#### Aim of the exercise
Begin at the line that holds "Task: Step to the next frame" and retype every line through the end of the material, both included. Leave out the pictures.

#### Provided data
--------
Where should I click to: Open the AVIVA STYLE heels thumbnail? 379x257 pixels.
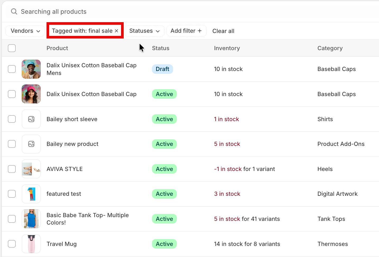(31, 169)
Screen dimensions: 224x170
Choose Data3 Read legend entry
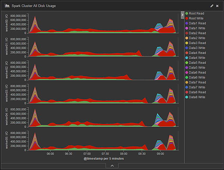(x=197, y=43)
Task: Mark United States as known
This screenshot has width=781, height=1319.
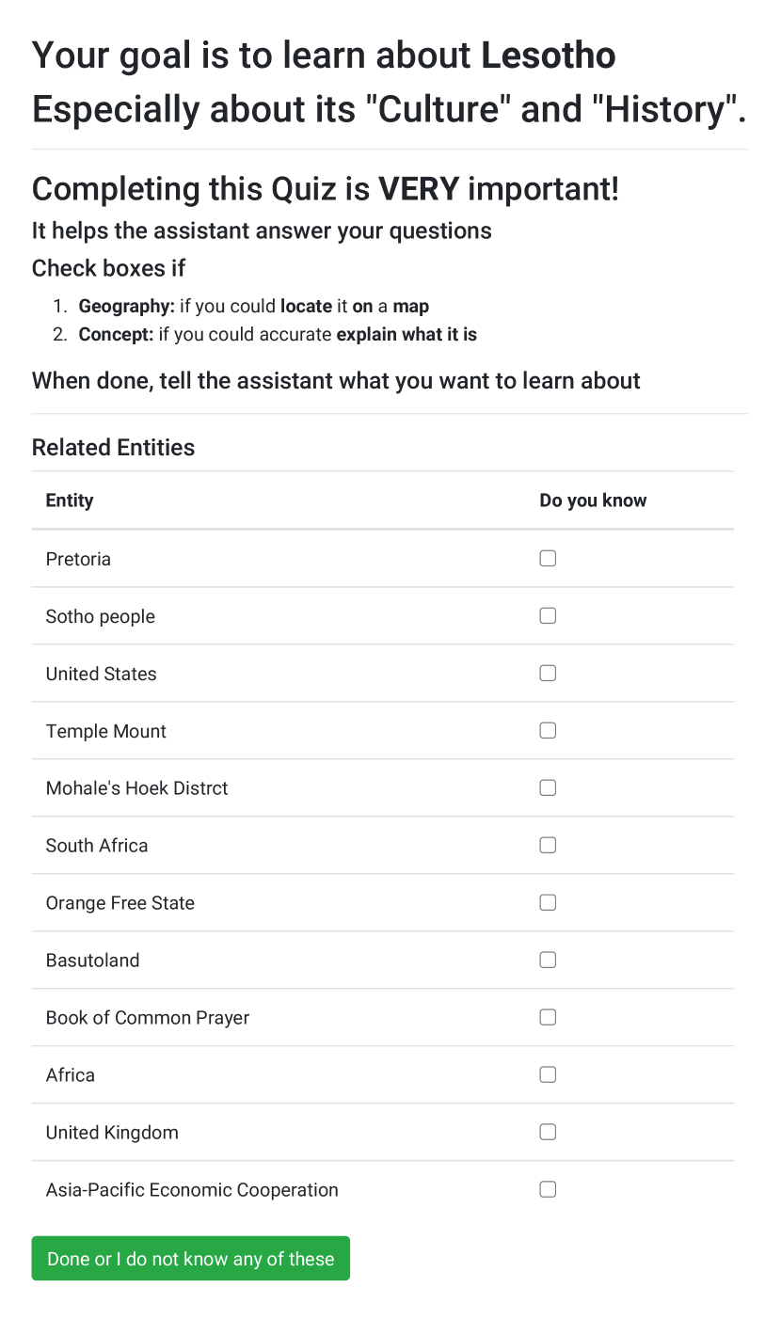Action: 548,674
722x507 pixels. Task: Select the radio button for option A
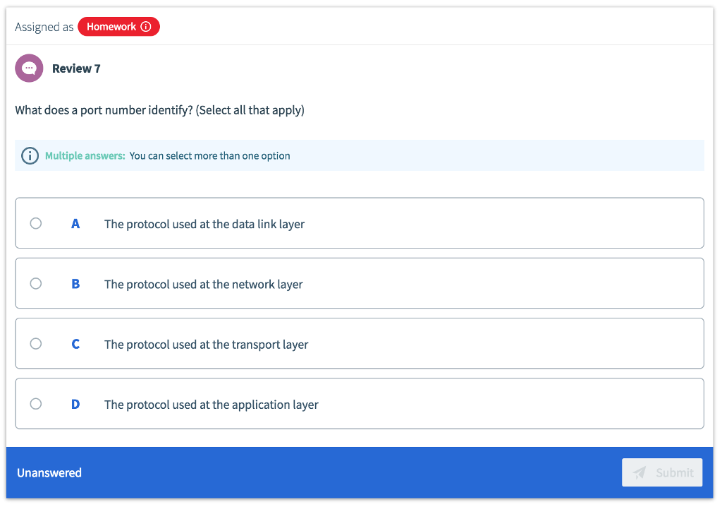(x=36, y=223)
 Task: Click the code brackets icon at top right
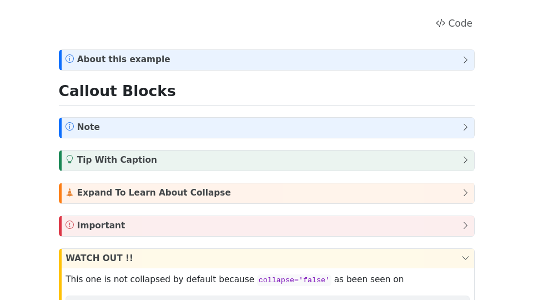(x=440, y=23)
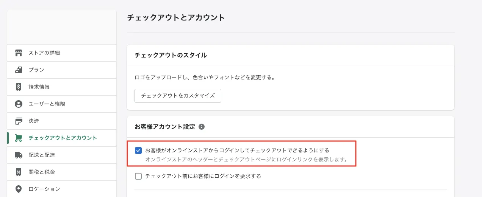Click the user profile icon beside ユーザーと権限
Image resolution: width=482 pixels, height=197 pixels.
tap(18, 104)
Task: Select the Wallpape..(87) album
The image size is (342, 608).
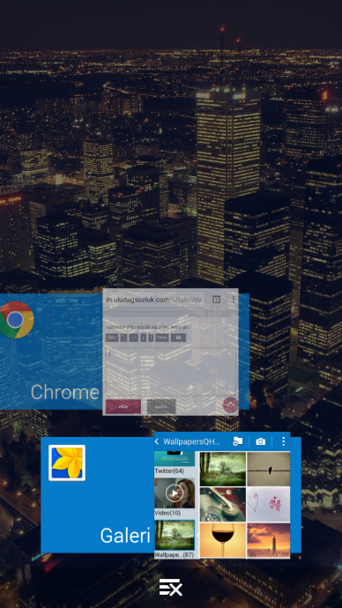Action: (x=175, y=539)
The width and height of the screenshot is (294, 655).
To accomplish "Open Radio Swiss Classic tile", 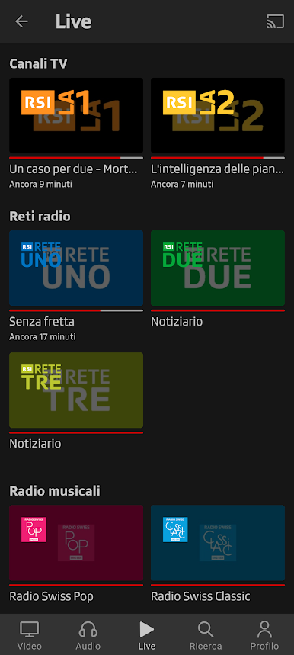I will point(218,543).
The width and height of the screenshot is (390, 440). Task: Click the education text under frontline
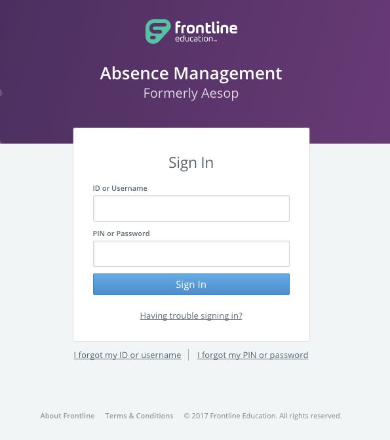[x=194, y=39]
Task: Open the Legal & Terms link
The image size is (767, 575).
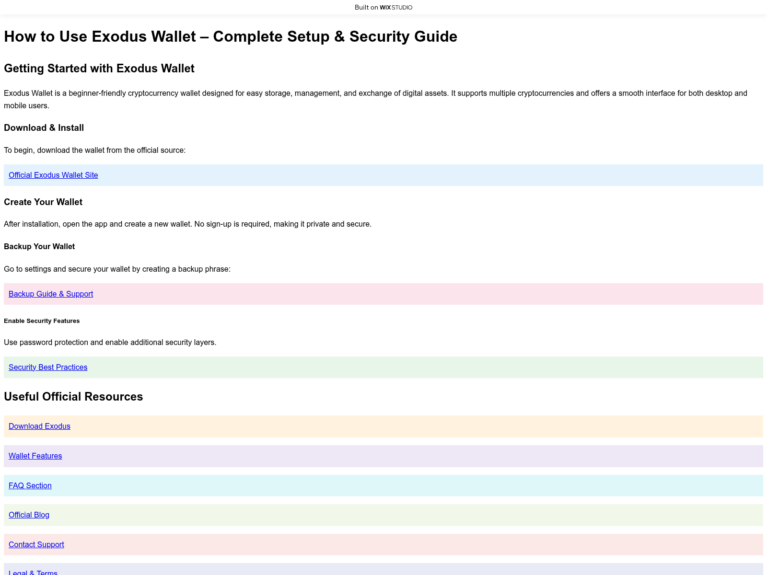Action: pyautogui.click(x=33, y=573)
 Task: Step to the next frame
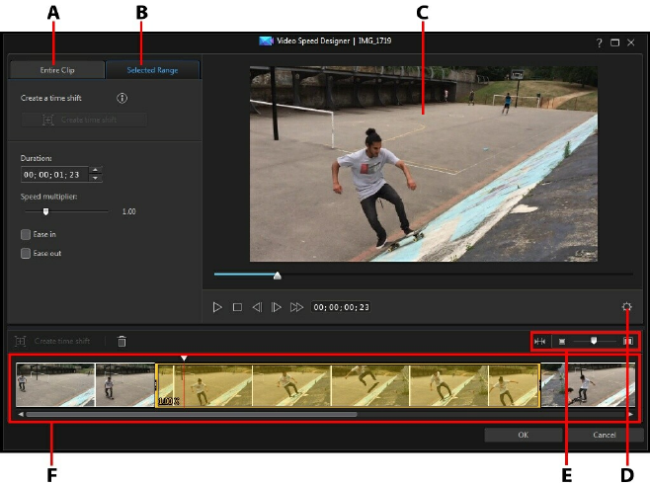pyautogui.click(x=277, y=307)
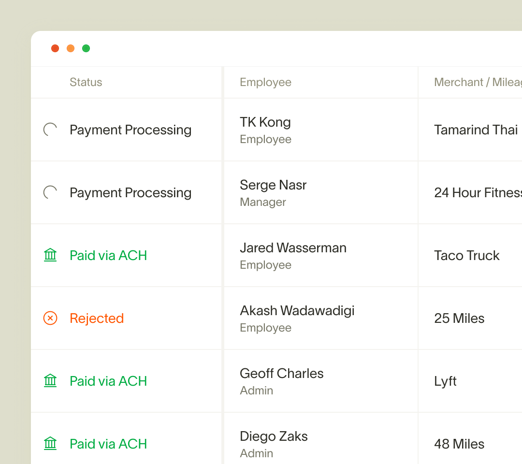Click the spinner icon beside TK Kong's status
This screenshot has height=464, width=522.
point(50,130)
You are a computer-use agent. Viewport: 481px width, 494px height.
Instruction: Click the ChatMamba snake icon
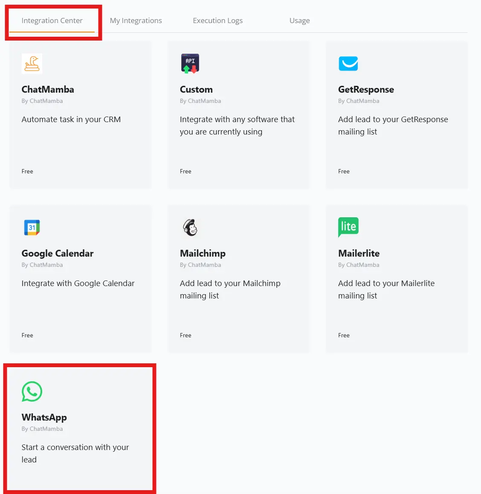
--------
#### Worked solution
 Task: Step to the next frame
pyautogui.click(x=277, y=307)
Click the spinner icon beside TK Kong's status
This screenshot has height=464, width=522.
point(50,130)
You are a computer-use agent. Viewport: 481px width, 494px height.
Instruction: Click the ChatMamba snake icon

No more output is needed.